Optimal Solutions and Incremental Improvements


The famous traveling salesman problem is a classic example of a combinatoric problem. The salesman must visit a number of cities, while travelling the shortest distance possible. He must visit each city exactly once, and when finished return to his starting point. One can easily develop a route that visits every city once and returns to the starting poing. But how can you be certain you have chosen the shortest route? Computational theory says that you cannot, unless the number of cities is trivially small.

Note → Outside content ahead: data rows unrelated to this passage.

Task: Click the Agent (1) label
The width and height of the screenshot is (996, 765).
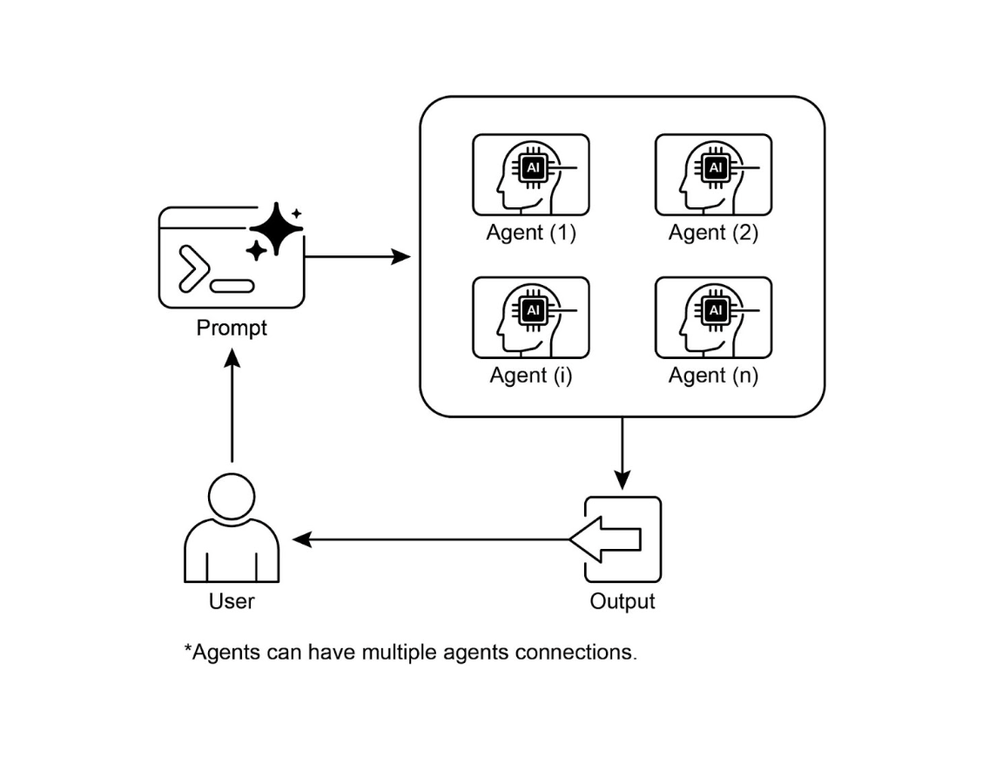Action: [530, 234]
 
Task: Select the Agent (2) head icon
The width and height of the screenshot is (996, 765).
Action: [713, 174]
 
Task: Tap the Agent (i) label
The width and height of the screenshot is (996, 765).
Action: [530, 376]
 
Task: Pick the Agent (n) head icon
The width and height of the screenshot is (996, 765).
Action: [713, 317]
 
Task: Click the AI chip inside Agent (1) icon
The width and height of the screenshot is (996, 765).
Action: [531, 167]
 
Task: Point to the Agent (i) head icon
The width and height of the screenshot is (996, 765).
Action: [530, 317]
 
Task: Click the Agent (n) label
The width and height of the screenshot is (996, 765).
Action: [713, 376]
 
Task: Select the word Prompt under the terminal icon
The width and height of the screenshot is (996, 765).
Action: [232, 328]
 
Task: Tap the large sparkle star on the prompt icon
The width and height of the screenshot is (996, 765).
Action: [276, 227]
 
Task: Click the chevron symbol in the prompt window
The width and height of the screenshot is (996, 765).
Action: [192, 267]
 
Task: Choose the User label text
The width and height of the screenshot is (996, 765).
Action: [232, 601]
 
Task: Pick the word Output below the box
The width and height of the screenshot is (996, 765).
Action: [622, 601]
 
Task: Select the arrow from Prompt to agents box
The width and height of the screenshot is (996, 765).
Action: [357, 257]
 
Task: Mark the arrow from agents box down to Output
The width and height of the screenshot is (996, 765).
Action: [622, 453]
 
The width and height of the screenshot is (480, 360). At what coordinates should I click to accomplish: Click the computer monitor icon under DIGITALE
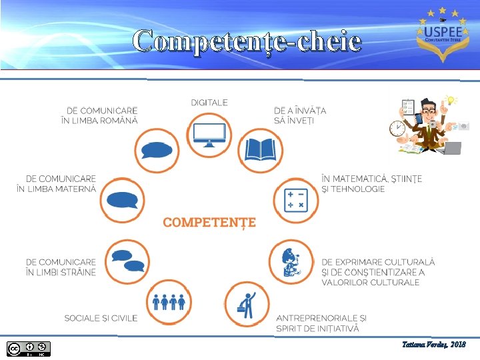coord(209,133)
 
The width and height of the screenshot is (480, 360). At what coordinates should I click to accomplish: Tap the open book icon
coord(260,149)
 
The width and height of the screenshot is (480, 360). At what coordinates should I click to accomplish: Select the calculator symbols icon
coord(295,198)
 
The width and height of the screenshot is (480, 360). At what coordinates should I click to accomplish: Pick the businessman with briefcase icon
coord(247,304)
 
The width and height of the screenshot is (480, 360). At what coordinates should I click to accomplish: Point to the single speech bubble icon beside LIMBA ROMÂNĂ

The brute-force solution tries each and every possible input or arrangement to determine which is optimal. But this solution is feasible only for very small problems because the traveling salesman can choose from n! routes. For five cities, there are 120 routes. For fifteen cities there are 1,307,674,368,000 possible routes! There is no known computationally-feasible exact solution to solve these problems.

Heuristics

One can, however, get near optimal results in reasonable amounts of time by exploiting heuristics. Heuristics are simply rules that can help limit the number of prospects that must be examined, hopefully eliminating most of the poor solutions. Heuristics tend to provide adequate solutions most of the time, and sometimes they actually identify the optimal solution. Chess-playing programs use heuristics based on the strengths of the various pieces and board positions to (hopefully) rule out most of the stupid moves rather than examine every possible move. Unfortunately, most heuristics tend to be very problem-specific; chess heuristics are worthless for other games. However, there are a few methods that can be considered general-purpose heuristics.

One common heuristics method, called incremental improvement, works by searching for changes that improve upon a given starting point. This starting point (or initial variable value, or initial configuration) can be chosen by any method, even at random. Each individual parameter is then altered at random. If the new result is not worse than the current the new result becomes the starting point for another cycle of searching.

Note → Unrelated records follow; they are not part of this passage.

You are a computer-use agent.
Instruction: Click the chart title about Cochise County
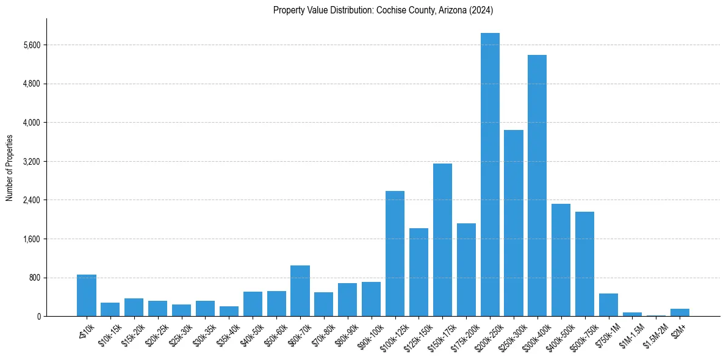[383, 10]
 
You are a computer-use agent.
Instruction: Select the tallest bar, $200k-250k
[490, 175]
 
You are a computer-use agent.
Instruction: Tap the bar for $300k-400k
[537, 185]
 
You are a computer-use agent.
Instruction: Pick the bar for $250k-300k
[514, 223]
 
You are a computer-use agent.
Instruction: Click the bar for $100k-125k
[395, 254]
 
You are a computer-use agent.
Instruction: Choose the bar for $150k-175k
[442, 240]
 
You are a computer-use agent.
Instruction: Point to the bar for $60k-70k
[300, 291]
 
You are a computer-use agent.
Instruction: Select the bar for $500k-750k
[584, 264]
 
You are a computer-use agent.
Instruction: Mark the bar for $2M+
[680, 312]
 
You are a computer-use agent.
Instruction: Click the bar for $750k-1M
[608, 305]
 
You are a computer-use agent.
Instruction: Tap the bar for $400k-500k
[561, 260]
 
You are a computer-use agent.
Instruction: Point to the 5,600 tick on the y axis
[31, 45]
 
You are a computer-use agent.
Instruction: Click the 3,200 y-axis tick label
[31, 162]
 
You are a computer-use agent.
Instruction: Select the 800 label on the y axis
[34, 278]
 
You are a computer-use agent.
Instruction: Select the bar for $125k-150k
[419, 272]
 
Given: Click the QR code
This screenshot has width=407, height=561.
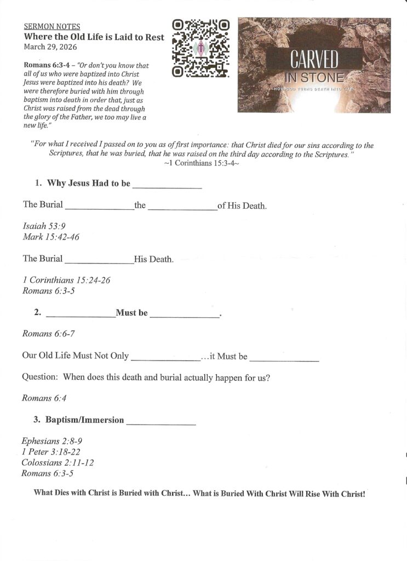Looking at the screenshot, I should [x=200, y=49].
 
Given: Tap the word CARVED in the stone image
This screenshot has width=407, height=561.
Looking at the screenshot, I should [x=314, y=59].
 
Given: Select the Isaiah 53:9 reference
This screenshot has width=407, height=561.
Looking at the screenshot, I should [x=44, y=226].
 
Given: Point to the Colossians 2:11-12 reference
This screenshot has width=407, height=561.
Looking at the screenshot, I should [x=58, y=462].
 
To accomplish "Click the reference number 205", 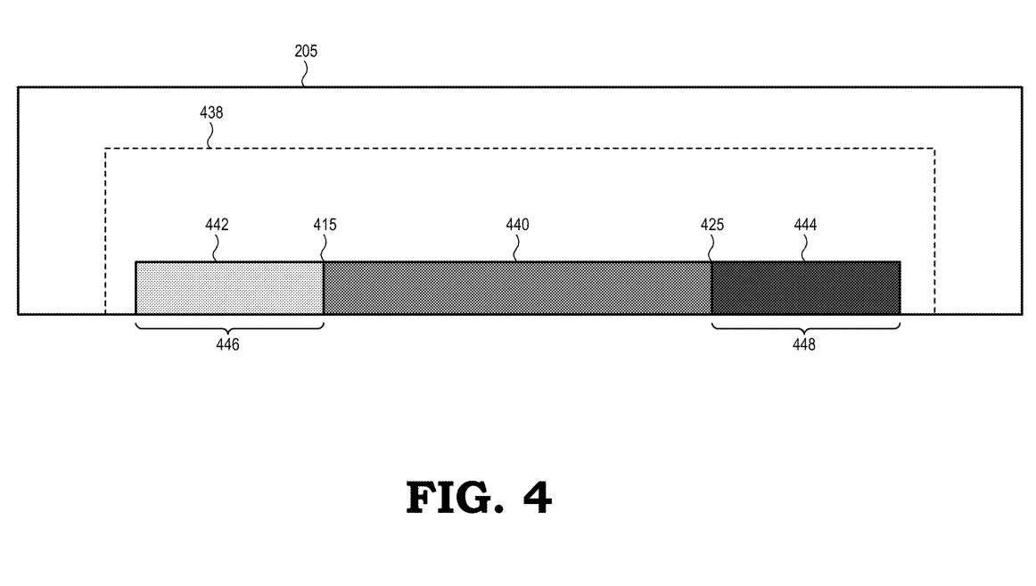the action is click(306, 51).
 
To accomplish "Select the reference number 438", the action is click(211, 112).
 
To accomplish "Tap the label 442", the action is click(217, 225).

Incremental improvement is also known as hill-climbing. In this metaphor, the goal is to find the highest point in the local terrain. To complicate matters, a dense fog prevents you from seeing more than one or two steps in any direction. If you wander around for a while always selecting your next step so that it does not lead downhill, you will eventually come to a point where every direction leads downhill. At this point, you must be at the top of a hill (or perhaps a mesa).

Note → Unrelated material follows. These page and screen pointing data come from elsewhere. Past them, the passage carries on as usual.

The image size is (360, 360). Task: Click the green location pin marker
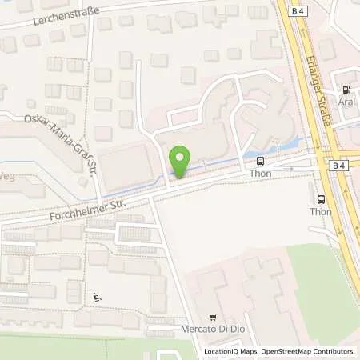181,163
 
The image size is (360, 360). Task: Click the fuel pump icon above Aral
346,91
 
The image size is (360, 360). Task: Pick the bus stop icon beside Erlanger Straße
320,199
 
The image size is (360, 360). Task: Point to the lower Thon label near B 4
320,212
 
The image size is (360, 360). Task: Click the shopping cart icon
212,318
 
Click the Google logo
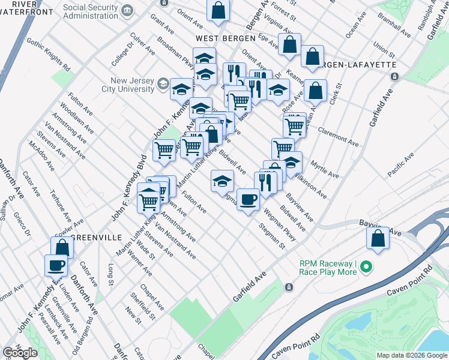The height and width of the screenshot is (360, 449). coord(20,353)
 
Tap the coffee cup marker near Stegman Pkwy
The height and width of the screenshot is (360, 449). coord(247,199)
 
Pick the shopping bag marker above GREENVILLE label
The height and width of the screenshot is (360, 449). coord(62,247)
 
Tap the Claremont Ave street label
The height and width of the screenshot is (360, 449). coord(338,136)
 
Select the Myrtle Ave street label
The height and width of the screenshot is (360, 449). coord(324,168)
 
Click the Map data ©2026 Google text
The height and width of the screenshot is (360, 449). coord(412,355)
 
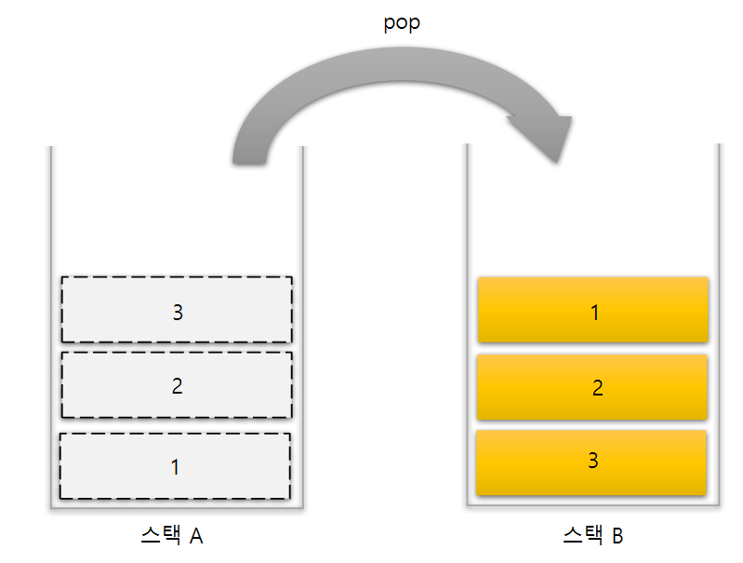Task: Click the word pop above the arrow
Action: click(x=402, y=23)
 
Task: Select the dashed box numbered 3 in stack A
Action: click(x=177, y=310)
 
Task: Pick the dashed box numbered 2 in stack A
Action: click(x=177, y=385)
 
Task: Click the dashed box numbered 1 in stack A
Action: click(x=175, y=465)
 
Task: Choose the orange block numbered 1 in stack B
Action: click(x=592, y=310)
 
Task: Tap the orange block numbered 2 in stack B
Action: click(x=592, y=387)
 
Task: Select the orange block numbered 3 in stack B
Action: click(x=591, y=462)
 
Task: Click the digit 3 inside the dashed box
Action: click(x=178, y=312)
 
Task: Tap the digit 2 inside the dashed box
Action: click(x=177, y=386)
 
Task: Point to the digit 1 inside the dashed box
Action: click(x=176, y=466)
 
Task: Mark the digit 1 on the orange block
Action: click(x=595, y=312)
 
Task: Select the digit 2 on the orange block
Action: click(x=597, y=388)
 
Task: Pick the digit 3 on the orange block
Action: click(x=593, y=460)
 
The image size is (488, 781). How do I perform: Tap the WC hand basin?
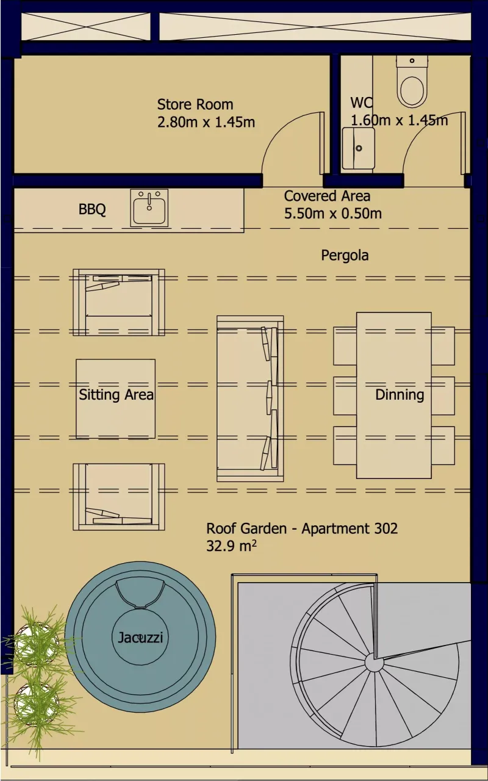click(358, 148)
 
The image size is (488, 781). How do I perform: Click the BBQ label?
click(92, 210)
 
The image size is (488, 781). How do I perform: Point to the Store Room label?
click(195, 104)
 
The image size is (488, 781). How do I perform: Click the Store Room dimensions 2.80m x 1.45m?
click(206, 122)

Hill-climbing's main limitation is its susceptibility to becoming trapped in a local maxima. Once you start going up a hill, you are committed to going to the top of it and once you reach the top you cannot get down. You may have climbed a molehill when a mountain is close by. Of course, you might also have scaled K2 and have no desire to seek out Mr. Everest. A common enhancement avoids the worst local maxima traps by iterating the hill-climbing algorithm. This solution repeatedly chooses a random starting point and keeps track of all solutions, eventually choosing the best of the group as the answer. Unfortunately, if many iterations are allowed this solution can end up being closer to the brute-force method than you can afford.